We follow him out into the alley behind Lee's. It's gotten dark. I can barely see him, let alone the garbage cans he's weaving his way through. He cuts and darts around them like O.J. Simpson, and I'm struggling to keep up. I look back and notice I'm the only one still in pursuit. And I'm not sure why.
Quayle slows down. He bends over and clenches his stomach. As he does, a door opens nearby. Several tough-looking youths emerge. They don't recognize him.
"Hey, man – you been shot?" one asks.
"He's just a little under the weather," I say on his behalf.
"Who are you?" another kid asks.
"I'm the President of the United States. And this is the Vice President."
They don't exactly laugh. Instead, they walk away.
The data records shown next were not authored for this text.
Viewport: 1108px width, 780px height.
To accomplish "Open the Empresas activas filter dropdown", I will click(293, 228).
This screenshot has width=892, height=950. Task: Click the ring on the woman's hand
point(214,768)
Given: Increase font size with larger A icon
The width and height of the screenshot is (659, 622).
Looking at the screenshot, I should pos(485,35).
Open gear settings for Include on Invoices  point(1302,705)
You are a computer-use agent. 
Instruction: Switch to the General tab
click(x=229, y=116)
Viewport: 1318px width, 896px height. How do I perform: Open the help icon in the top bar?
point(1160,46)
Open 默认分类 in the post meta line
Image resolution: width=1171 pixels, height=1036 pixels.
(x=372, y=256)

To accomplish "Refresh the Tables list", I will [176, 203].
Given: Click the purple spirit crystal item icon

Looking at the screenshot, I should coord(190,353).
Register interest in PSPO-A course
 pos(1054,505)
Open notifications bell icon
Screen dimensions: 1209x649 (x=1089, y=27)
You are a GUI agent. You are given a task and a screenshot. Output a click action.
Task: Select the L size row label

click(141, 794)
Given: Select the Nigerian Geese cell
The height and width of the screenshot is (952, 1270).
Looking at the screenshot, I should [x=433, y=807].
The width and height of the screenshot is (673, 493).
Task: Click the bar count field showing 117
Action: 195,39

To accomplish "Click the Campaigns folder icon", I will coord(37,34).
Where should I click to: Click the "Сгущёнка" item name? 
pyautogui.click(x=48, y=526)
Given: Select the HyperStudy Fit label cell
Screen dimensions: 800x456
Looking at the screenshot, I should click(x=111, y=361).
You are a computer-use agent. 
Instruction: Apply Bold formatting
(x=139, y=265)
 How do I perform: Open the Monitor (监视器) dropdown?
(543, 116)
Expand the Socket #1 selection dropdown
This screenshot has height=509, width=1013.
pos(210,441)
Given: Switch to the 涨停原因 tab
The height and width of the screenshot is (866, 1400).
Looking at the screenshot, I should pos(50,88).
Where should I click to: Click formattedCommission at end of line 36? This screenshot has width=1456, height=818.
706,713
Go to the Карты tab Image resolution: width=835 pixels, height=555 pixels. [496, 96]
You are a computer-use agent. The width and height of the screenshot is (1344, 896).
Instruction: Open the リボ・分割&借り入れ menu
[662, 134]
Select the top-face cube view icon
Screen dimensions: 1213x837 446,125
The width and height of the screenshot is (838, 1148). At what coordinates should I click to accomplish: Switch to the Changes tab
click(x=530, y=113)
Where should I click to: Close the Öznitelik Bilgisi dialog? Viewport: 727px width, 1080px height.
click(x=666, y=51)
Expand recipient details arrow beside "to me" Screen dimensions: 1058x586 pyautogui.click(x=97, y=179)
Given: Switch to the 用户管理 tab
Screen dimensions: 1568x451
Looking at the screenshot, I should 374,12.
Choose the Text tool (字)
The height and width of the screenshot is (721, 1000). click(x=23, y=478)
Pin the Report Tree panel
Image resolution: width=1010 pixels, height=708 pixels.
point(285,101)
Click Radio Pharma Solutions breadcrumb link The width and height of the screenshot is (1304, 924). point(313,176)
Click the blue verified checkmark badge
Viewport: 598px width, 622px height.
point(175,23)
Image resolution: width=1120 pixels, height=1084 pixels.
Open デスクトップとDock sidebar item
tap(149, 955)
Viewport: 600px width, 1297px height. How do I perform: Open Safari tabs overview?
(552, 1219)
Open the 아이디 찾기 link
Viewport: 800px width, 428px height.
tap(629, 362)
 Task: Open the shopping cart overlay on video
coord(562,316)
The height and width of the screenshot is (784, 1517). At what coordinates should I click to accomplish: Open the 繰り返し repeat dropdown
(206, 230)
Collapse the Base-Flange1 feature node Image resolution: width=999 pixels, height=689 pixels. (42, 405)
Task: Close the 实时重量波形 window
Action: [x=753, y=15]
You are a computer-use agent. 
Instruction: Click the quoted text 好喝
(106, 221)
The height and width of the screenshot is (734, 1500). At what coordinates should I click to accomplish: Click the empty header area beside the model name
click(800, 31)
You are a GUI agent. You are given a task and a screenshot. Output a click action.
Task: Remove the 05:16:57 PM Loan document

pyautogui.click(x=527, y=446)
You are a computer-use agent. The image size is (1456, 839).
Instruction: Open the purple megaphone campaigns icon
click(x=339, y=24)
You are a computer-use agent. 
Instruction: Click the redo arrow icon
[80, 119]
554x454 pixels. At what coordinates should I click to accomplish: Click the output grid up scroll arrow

Seconds later, Quayle throws up all over everything.
"Sorry if my question upset you," I apologize. "It was just that, well – the way you were operating on those ribs – it made me think of vivisection. Sorry if that made you nauseous."
He looks up and stares at me. He's angry.
"You're not Fenneman. You're an impostor."
Quayle makes a move towards me, like he wants to strangle me. I start to run. All of a sudden there's this loud crunching sound. The ground starts to shake. Buildings sway, glass is breaking. It's an earthquake – a big one! I look around for Quayle, but he's gone. The spot where he was standing is now an open ditch with steam coming out of it. He had fallen through a crack in the earth!